[OSM-dev] Question about Calculating Radius from GPS cord
R.E.Wolff at BitWizard.nl
Fri Aug 8 20:41:52 BST 2008
On Fri, Aug 08, 2008 at 11:02:15AM -0500, Fire Girl wrote:
> I think I am following you! :)
> Here is the math I have so far....
> Calculation: 5 miles
I'm assuming radius, not diameter. So we'll get a ~10mile square.
> of: 45.5 latitude
> and: 25.5 longitude
Note that Milo thinks this is inaccurate. He's right. But these
"quick" calculations are very efficient. If for example, you want to
select all OSM objects within 5 miles distance from a certain
coordinate, you damn well better do THIS math first, and only then use
proper geo-valid formulas to select the real ones.
The reason is that if you put all objects in the database through the
"calculate-distance-to-reference-point" formula, this will take ages,
but selecting on a 10 mile min longitude / max longitude and min
latitude max latitude first will be fast: There should be an index
on those elements of the database.
Now for some applications, the "quick-n-dirty" method is already good
So.... here we go.
kmpermile = 1.609;
circumferencekm = 40000;
circumferencemile = circumferencekm / kmpermile;
radius = 5; // Miles!
latitude = 45.5; // North
longitude = 25.5; // east!
delta = radius / (circumferencemile / 360);
latmin = latitude - delta;
latmax = latitude + delta;
longmin = longitude - delta / cos (latitude);
longmax = longitude + delta / cos (latitude);
which according to my calculator comes to:
latmin = 45.42759500000000000000
latmax = 45.57240500000000000000
longmin = 25.39669848650172993913
longmax = 25.60330151349827006087
Apparently the cosine changes by about 1 in 776 on this 5 mile stretch
of earth.

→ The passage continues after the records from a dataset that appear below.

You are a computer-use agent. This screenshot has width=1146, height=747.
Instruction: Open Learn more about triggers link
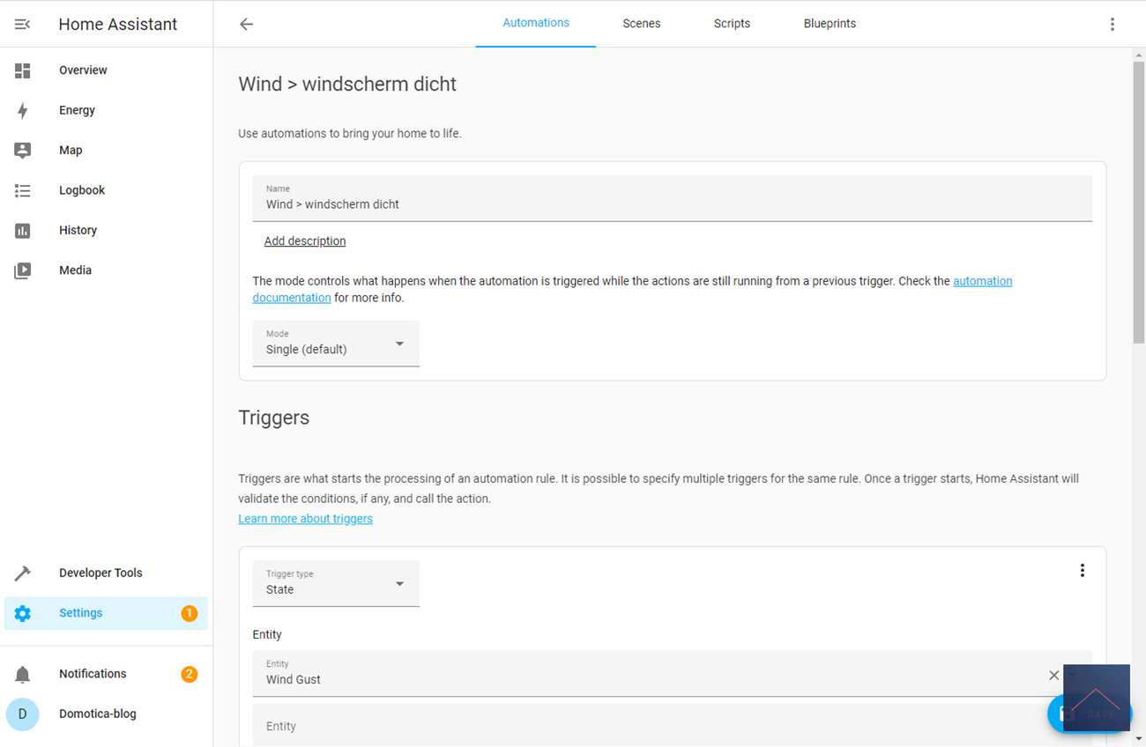pyautogui.click(x=305, y=519)
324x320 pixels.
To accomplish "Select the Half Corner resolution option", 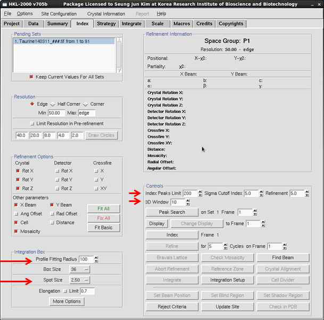I will coord(53,104).
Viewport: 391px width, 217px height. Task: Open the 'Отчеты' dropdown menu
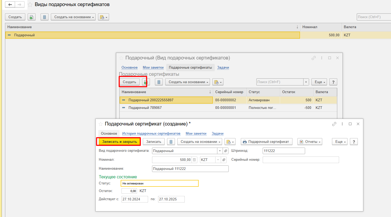tap(310, 142)
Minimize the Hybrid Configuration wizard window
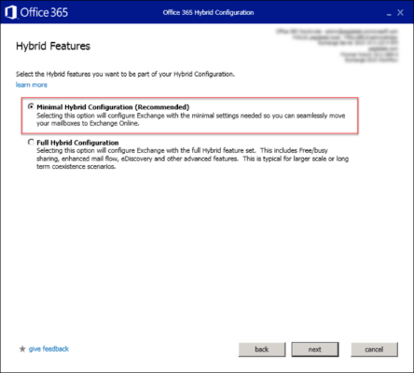 [x=389, y=13]
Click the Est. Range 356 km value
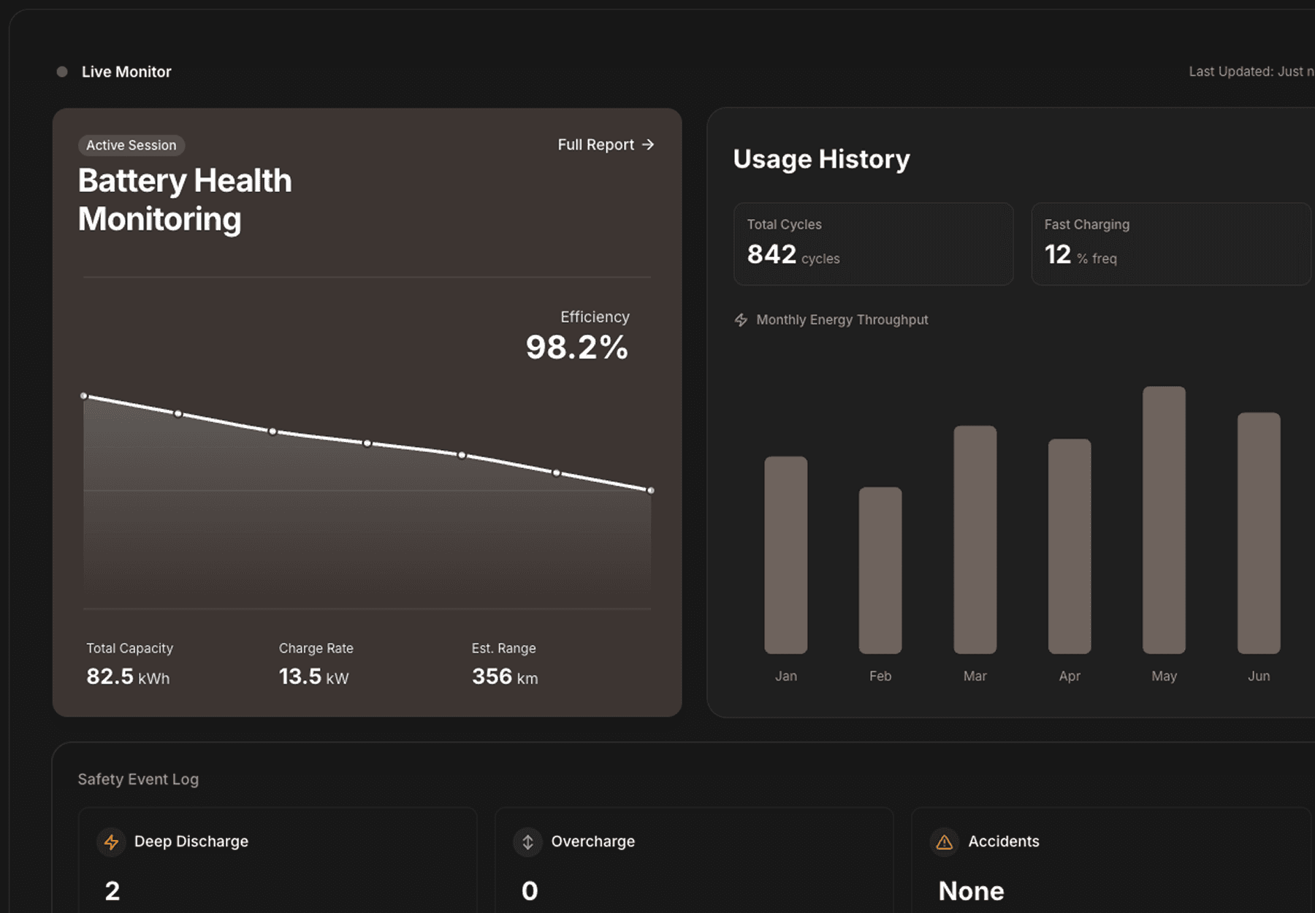 click(504, 676)
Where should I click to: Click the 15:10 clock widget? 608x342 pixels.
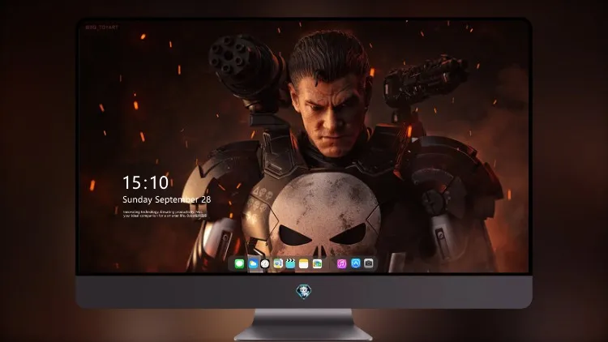click(x=146, y=182)
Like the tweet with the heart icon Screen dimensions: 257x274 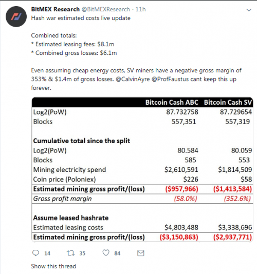click(x=106, y=253)
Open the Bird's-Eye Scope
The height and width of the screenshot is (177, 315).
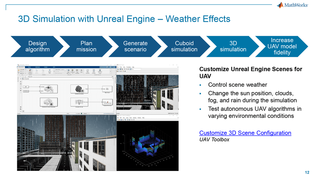(x=100, y=70)

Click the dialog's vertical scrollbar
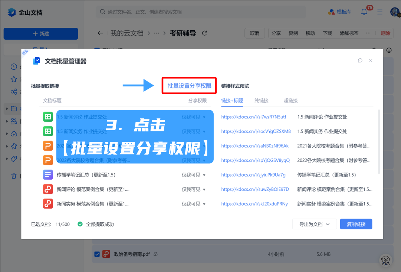click(378, 141)
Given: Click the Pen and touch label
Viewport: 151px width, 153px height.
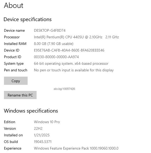Looking at the screenshot, I should coord(16,70).
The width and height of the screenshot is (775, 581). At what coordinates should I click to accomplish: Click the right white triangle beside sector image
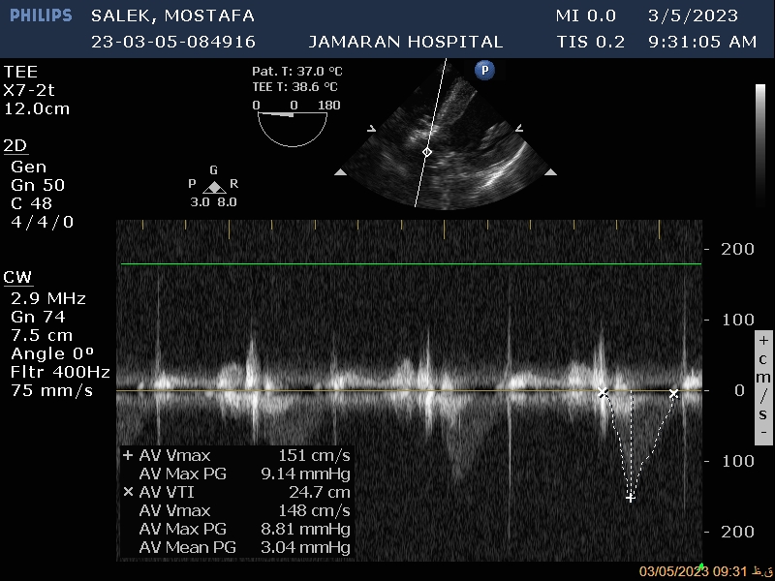click(550, 172)
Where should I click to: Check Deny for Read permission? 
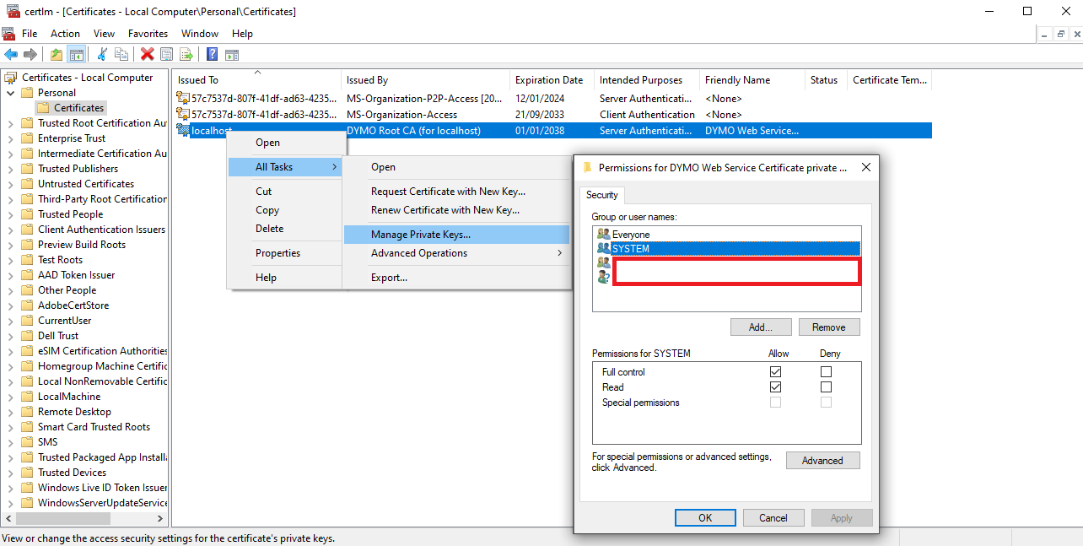coord(826,387)
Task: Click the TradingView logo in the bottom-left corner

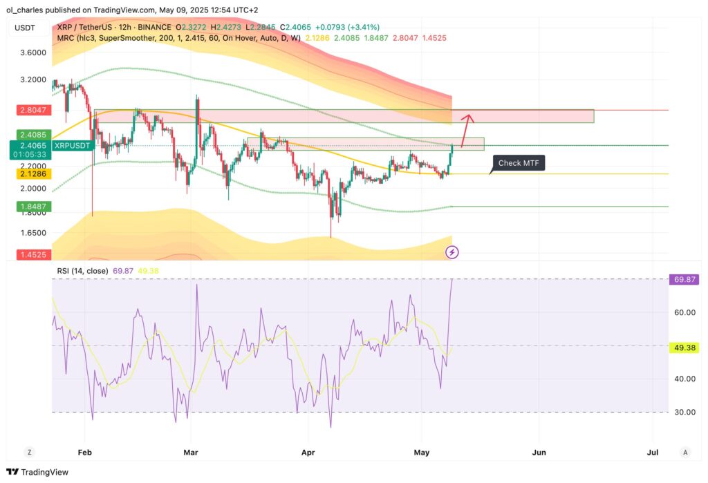Action: click(37, 472)
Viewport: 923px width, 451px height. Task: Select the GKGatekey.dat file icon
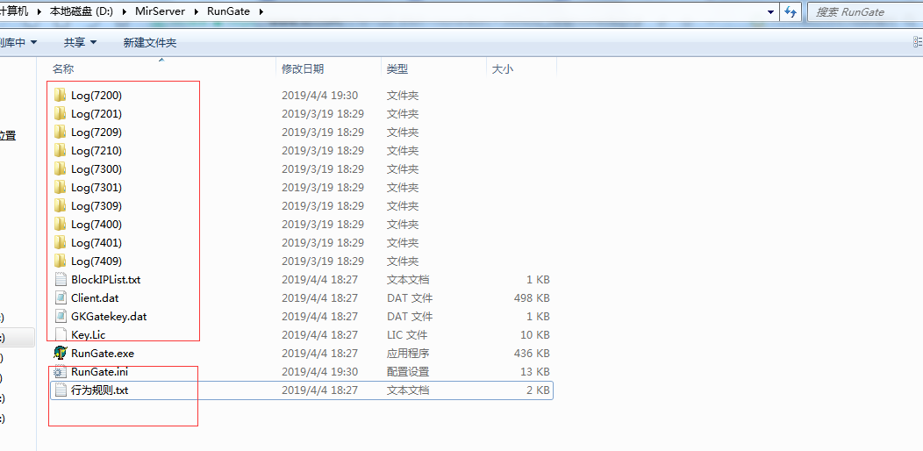[60, 316]
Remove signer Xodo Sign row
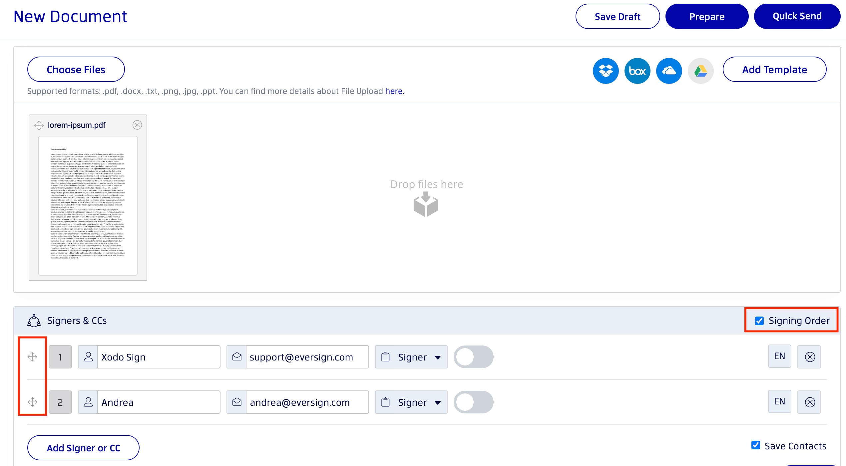The image size is (846, 466). click(809, 357)
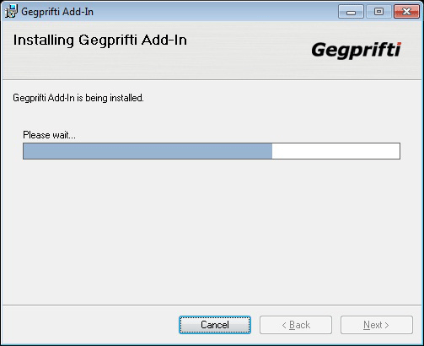Click the disabled Next button

click(377, 325)
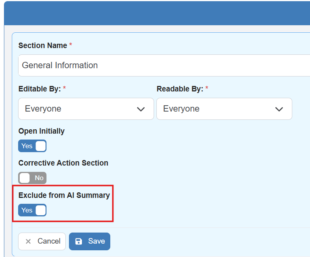This screenshot has height=257, width=310.
Task: Disable the Exclude from AI Summary toggle
Action: pyautogui.click(x=32, y=210)
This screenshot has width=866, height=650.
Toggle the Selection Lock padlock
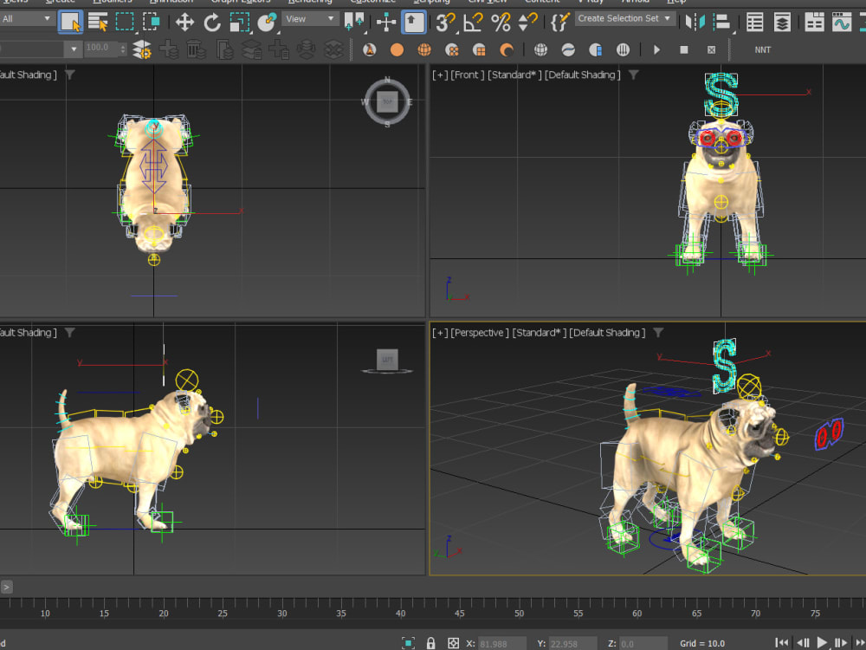pyautogui.click(x=430, y=642)
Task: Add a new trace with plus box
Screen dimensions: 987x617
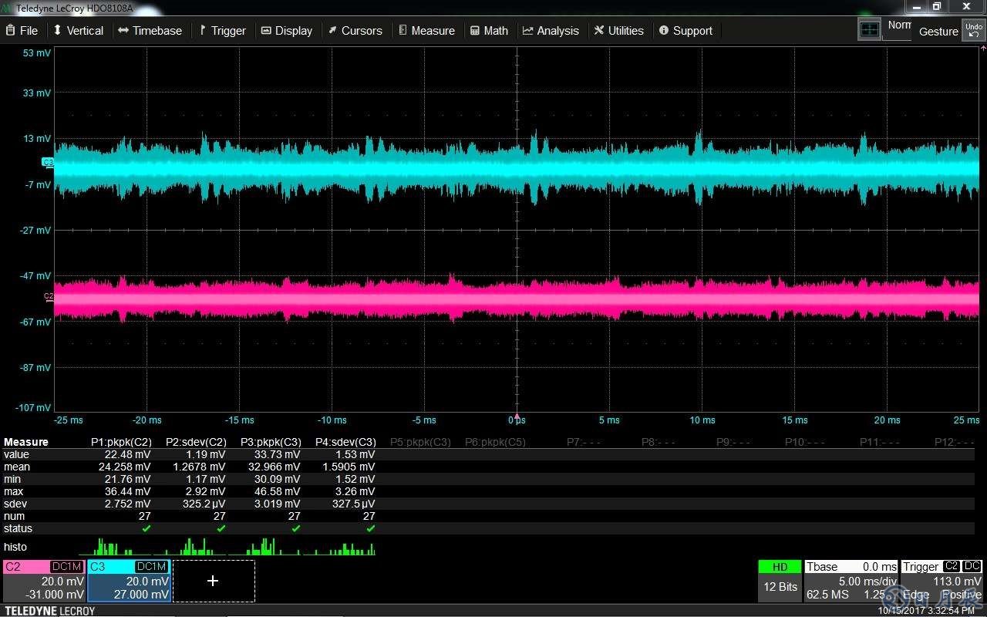Action: (x=214, y=581)
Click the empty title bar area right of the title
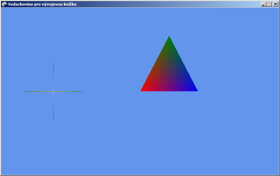The height and width of the screenshot is (176, 280). (167, 4)
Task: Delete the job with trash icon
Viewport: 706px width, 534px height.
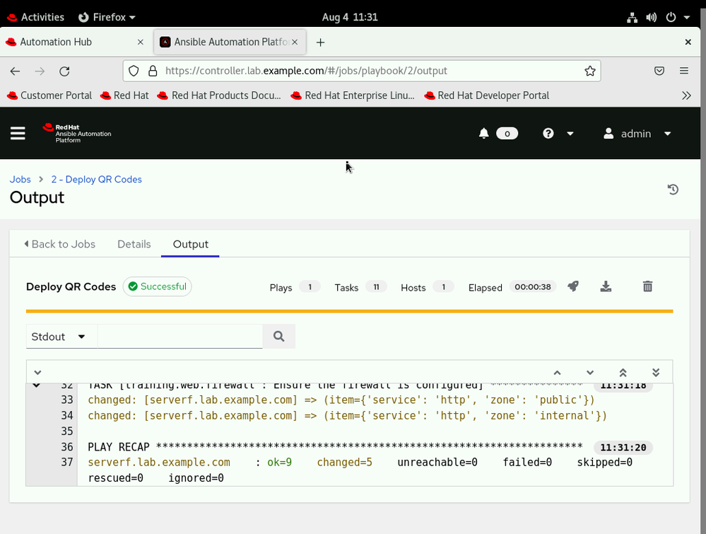Action: click(647, 286)
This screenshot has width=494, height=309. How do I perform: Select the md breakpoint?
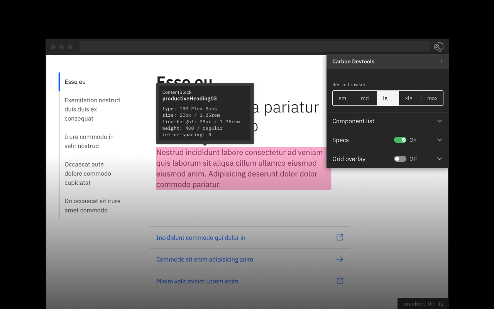click(365, 98)
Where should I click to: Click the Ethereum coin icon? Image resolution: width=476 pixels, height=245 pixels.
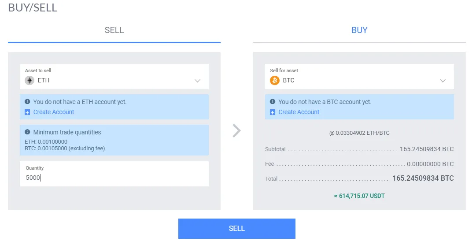point(30,81)
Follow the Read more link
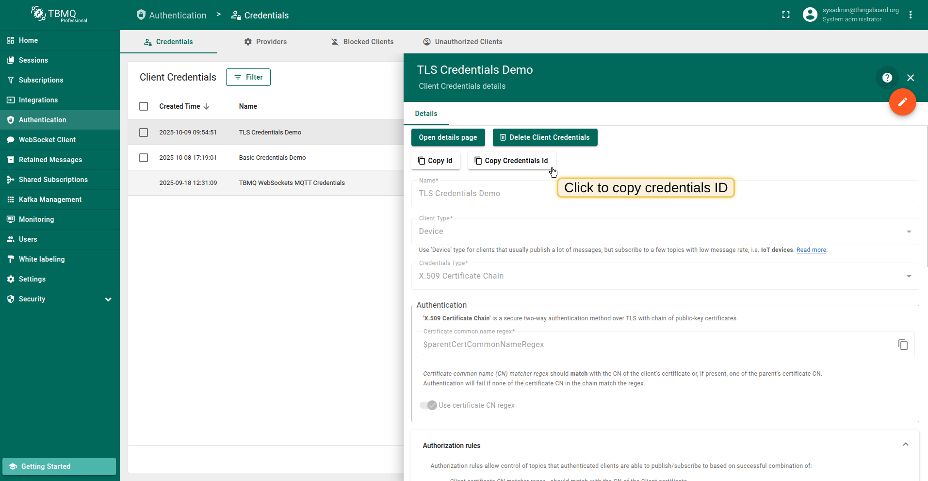The image size is (928, 481). coord(811,250)
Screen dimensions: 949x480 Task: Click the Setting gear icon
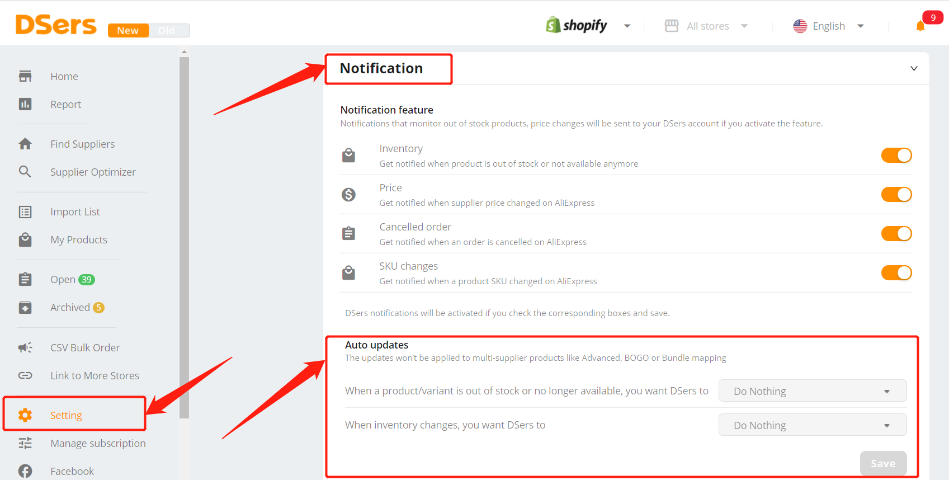(x=25, y=415)
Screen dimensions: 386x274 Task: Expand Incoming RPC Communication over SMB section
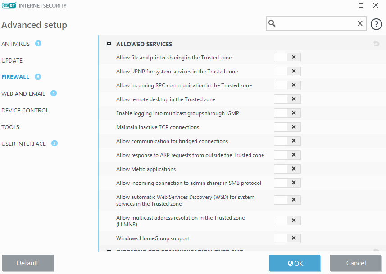pos(109,251)
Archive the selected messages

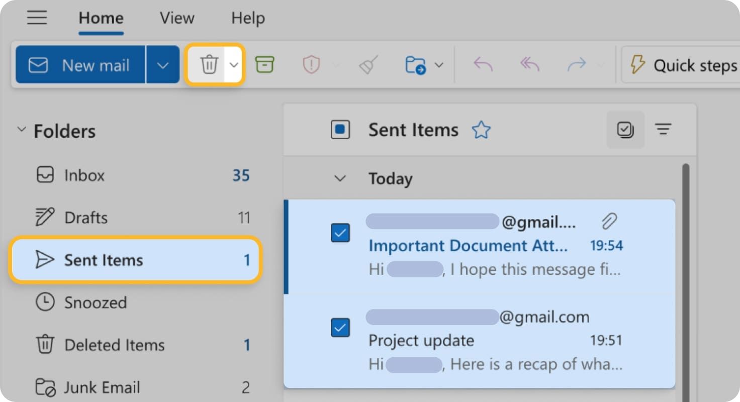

So this square is only about 9.987 miles wide at the north
end, and 10.013 miles wide a the south end.
Similar differences can be expected to crop up because the earth is
not a perfect sphere.
> so, for the latitude, (i.e. add and subtract 2.5/69ths of a degree of
> With 5 miles assumed, and using that forumla, the distance from 45.5
> would be:
> 45.505797 (on the plus side)
> 45.494203 (on the minus side)
> Right? :)
> but on the Longitude side, (i.e. 2.5/f) .... f = 69 * sin(latitude)
> .... i am not so clear what Latitude number I should be using there and
> what that might look like.
> How do I look at least so far in my calculations? :)
> ----- Original Message -----
> From: "David Earl"
> To: "Fire Girl"
> Subject: Re: [OSM-dev] Question about Calculating Radius from GPS
> Date: Fri, 08 Aug 2008 16:02:10 +0100
> On 08/08/2008 14:30, Fire Girl wrote:
> > I am working with OSM data, and would like to be able to spec out
> > 5 mile bounding boxes from certain GPS points.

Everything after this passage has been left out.